## Exercise prompt:
Return the records below exactly, leaving nothing out.

Stored data
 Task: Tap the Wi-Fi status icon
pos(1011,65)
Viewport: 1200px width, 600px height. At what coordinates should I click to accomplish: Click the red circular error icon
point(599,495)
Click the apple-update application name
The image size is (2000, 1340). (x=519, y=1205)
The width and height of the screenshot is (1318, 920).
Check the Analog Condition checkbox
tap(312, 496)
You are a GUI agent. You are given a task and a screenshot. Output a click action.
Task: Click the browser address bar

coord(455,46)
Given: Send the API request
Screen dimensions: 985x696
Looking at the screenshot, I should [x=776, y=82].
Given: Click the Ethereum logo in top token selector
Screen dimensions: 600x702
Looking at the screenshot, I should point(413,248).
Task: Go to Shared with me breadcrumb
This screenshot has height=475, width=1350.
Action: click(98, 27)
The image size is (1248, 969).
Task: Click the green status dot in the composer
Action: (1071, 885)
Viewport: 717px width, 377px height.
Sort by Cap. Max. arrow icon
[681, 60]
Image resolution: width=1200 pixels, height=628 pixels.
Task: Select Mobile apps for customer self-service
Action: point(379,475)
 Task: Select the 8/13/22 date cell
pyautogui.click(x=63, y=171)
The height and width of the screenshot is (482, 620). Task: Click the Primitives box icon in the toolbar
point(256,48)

## Reply to the exercise:
 Task: Tap the Wi-Fi status icon
pos(1011,65)
Viewport: 1200px width, 600px height. At what coordinates should I click to accomplish: Click the red circular error icon
point(599,495)
Click the apple-update application name
The image size is (2000, 1340). (x=519, y=1205)
The width and height of the screenshot is (1318, 920).
Check the Analog Condition checkbox
tap(312, 496)
You are a GUI agent. You are given a task and a screenshot. Output a click action.
Task: Click the browser address bar

coord(455,46)
Given: Send the API request
Screen dimensions: 985x696
Looking at the screenshot, I should [x=776, y=82].
Given: Click the Ethereum logo in top token selector
Screen dimensions: 600x702
Looking at the screenshot, I should point(413,248).
Task: Go to Shared with me breadcrumb
This screenshot has height=475, width=1350.
Action: click(98, 27)
The image size is (1248, 969).
Task: Click the green status dot in the composer
Action: (1071, 885)
Viewport: 717px width, 377px height.
Sort by Cap. Max. arrow icon
[681, 60]
Image resolution: width=1200 pixels, height=628 pixels.
Task: Select Mobile apps for customer self-service
Action: point(379,475)
 Task: Select the 8/13/22 date cell
pyautogui.click(x=63, y=171)
The height and width of the screenshot is (482, 620). Task: Click the Primitives box icon in the toolbar
point(256,48)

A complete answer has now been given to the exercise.